• _Work task_: Transcribe every entry below word for word, but skip the pictures.

Start of Data for the task

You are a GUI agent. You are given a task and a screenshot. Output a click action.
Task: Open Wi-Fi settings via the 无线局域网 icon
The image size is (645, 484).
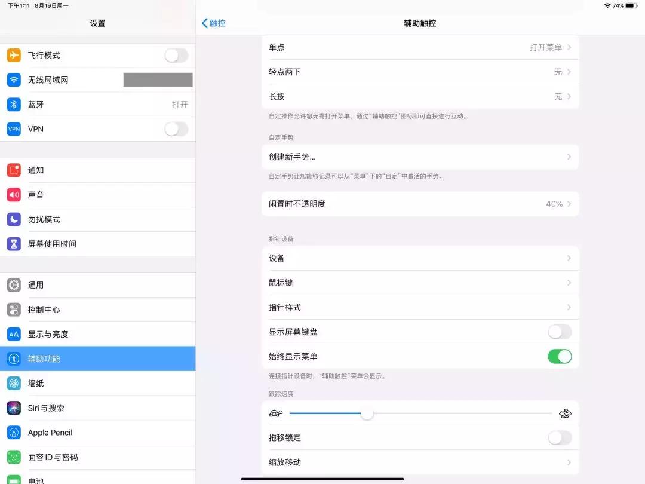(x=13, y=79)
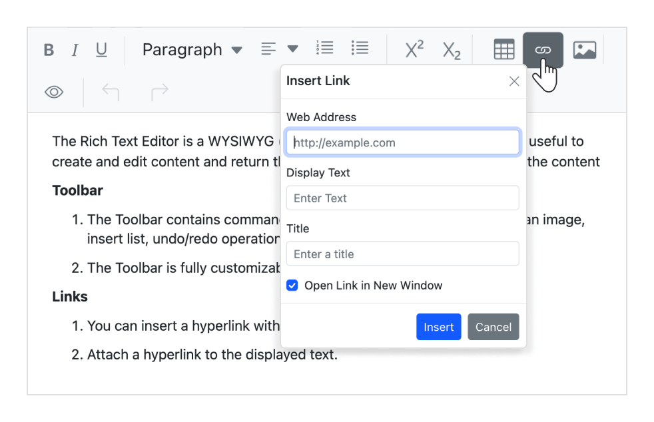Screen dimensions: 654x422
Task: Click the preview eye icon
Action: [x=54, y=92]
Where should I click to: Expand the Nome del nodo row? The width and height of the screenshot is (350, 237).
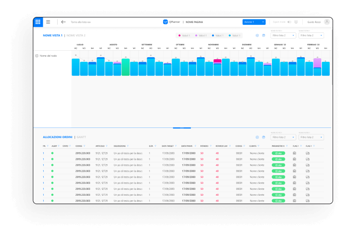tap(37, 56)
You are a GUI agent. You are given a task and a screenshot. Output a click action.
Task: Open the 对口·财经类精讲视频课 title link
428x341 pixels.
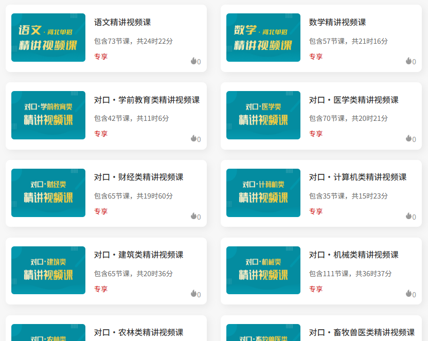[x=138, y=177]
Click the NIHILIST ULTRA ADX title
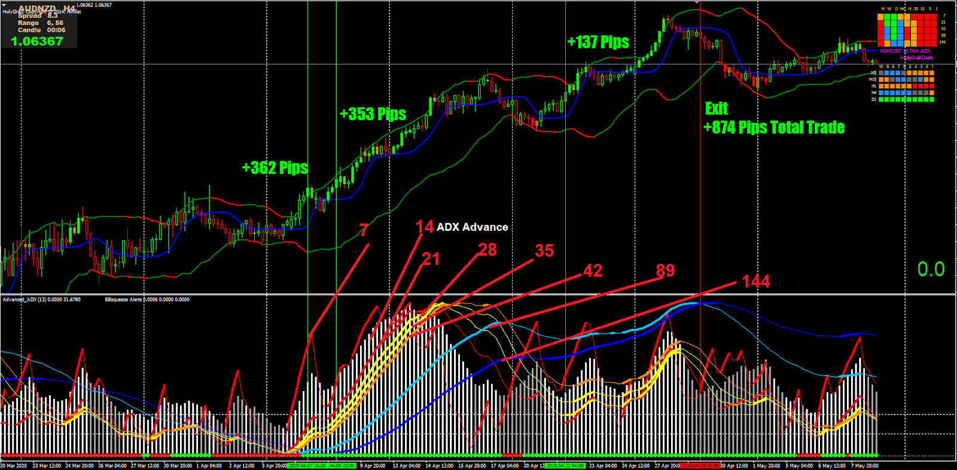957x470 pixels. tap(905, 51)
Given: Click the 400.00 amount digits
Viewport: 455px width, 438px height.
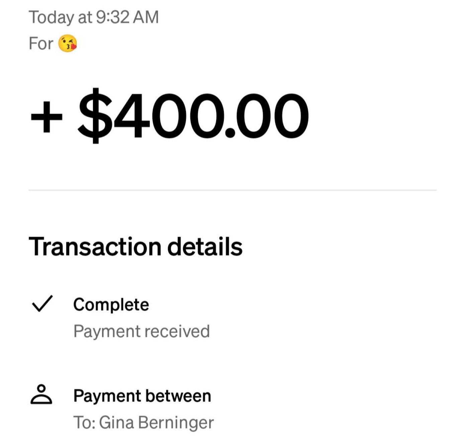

End of Data for the task

• _Response box_:
You are a GUI agent. You are given a task and a screenshot. Output a click action.
Task: Open Wi-Fi settings via the 无线局域网 icon
The image size is (645, 484).
(x=13, y=79)
Screen dimensions: 654x422
Task: Click the preview eye icon
Action: [x=54, y=92]
Where should I click to: Expand the Nome del nodo row? The width and height of the screenshot is (350, 237).
tap(37, 56)
You are a GUI agent. You are given a task and a screenshot. Output a click action.
Task: Open the 对口·财经类精讲视频课 title link
428x341 pixels.
[x=138, y=177]
Click the NIHILIST ULTRA ADX title
957x470 pixels. tap(905, 51)
Given: Click the 400.00 amount digits
Viewport: 455px width, 438px height.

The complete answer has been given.